§ CONSEGNA:
Sostituisci "Instruction" con "Task" in tutto il materiale e riscrivilo senza altre modifiche. Nella risposta ometti le immagini.

§ MATERIALE FORNITO:
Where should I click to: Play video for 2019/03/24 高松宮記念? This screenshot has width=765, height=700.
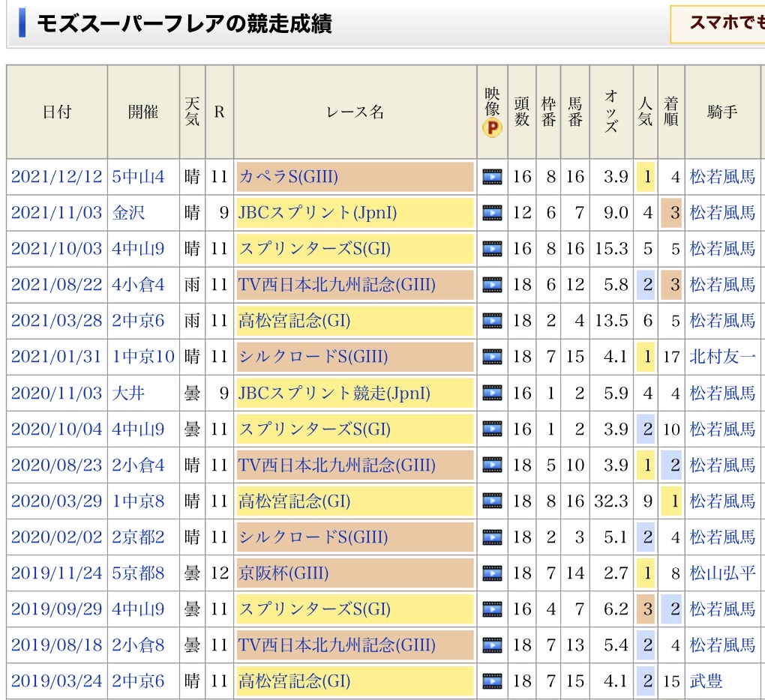point(492,682)
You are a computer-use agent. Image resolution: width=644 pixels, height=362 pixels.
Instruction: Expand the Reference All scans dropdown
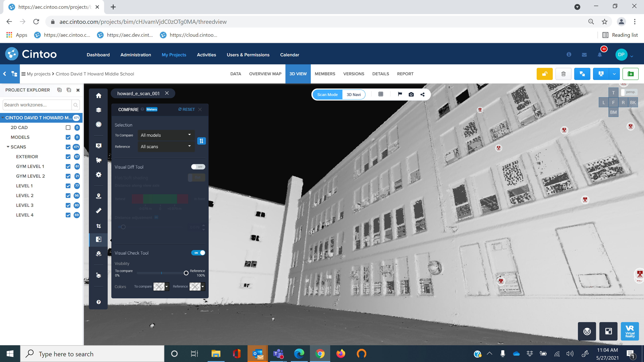pos(166,147)
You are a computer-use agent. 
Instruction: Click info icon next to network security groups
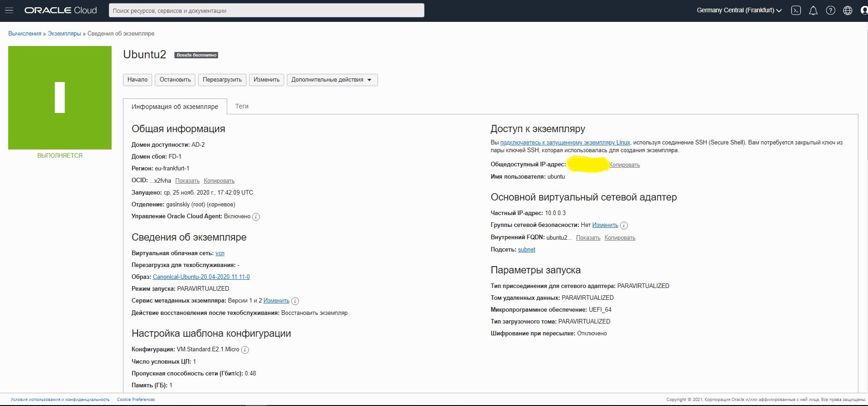pos(624,226)
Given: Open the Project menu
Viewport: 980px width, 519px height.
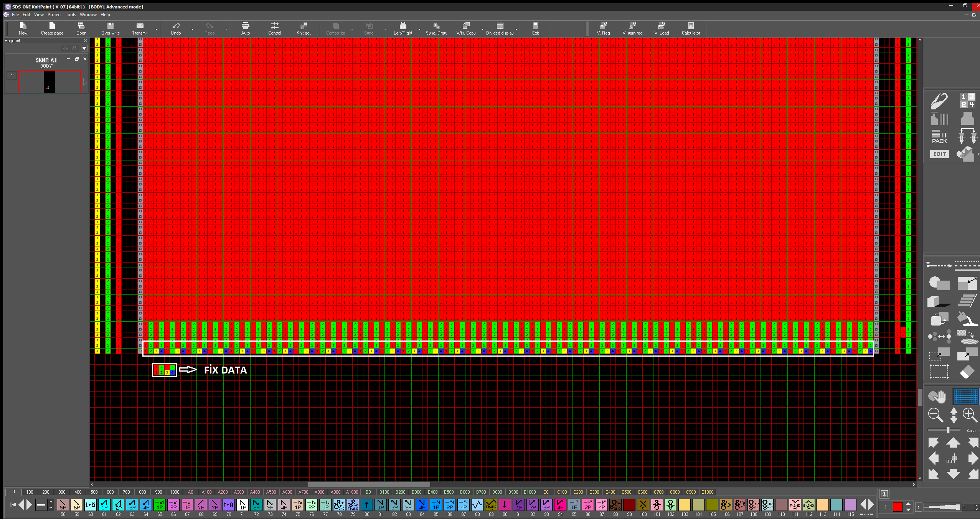Looking at the screenshot, I should pos(54,15).
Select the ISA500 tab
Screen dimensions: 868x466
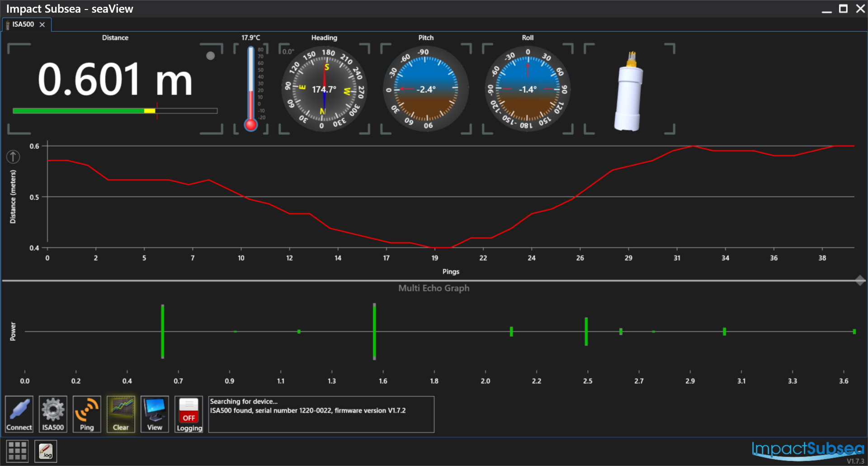pyautogui.click(x=23, y=24)
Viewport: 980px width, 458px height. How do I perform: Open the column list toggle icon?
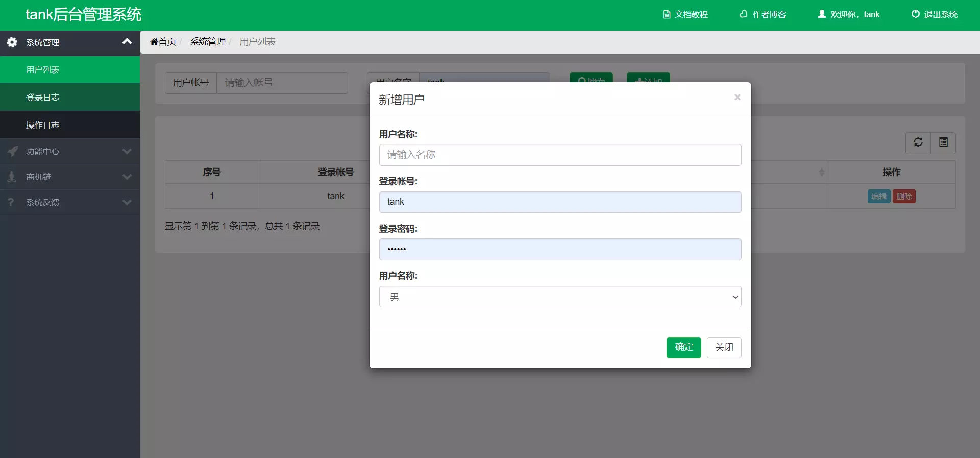coord(943,142)
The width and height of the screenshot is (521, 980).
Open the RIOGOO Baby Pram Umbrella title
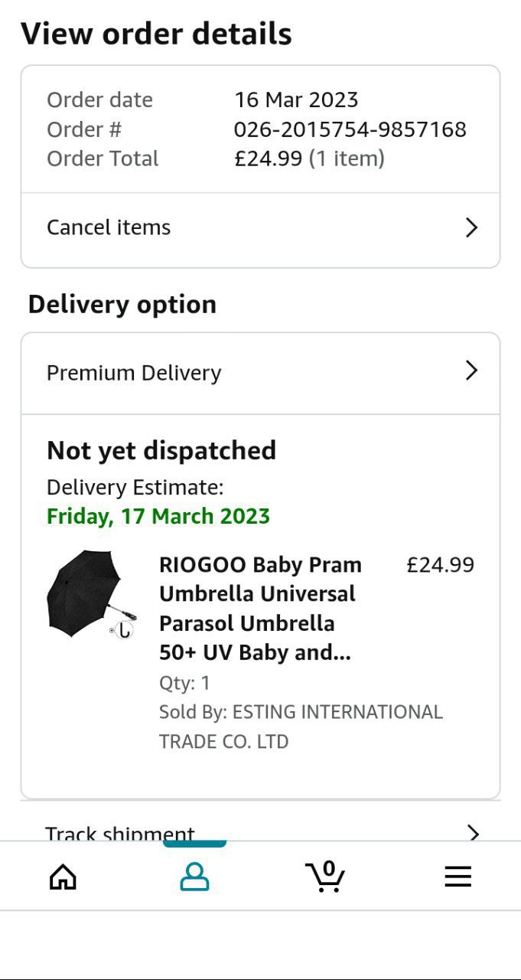click(260, 609)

§ RISPOSTA:
Where should I click to: Play video for 2019/03/24 高松宮記念? This screenshot has width=765, height=700.
point(492,682)
You are a computer-use agent. Image resolution: width=644 pixels, height=362 pixels.
Task: Expand the Reference All scans dropdown
pos(166,147)
You are a computer-use agent. 
Task: Click info icon next to network security groups
pos(624,226)
Given: Open the Project menu
Viewport: 980px width, 519px height.
Looking at the screenshot, I should pos(54,15).
Select the ISA500 tab
Screen dimensions: 868x466
pyautogui.click(x=23, y=24)
Viewport: 980px width, 458px height. How do I perform: Open the column list toggle icon?
coord(943,142)
The width and height of the screenshot is (521, 980).
Open the RIOGOO Baby Pram Umbrella title
click(260, 609)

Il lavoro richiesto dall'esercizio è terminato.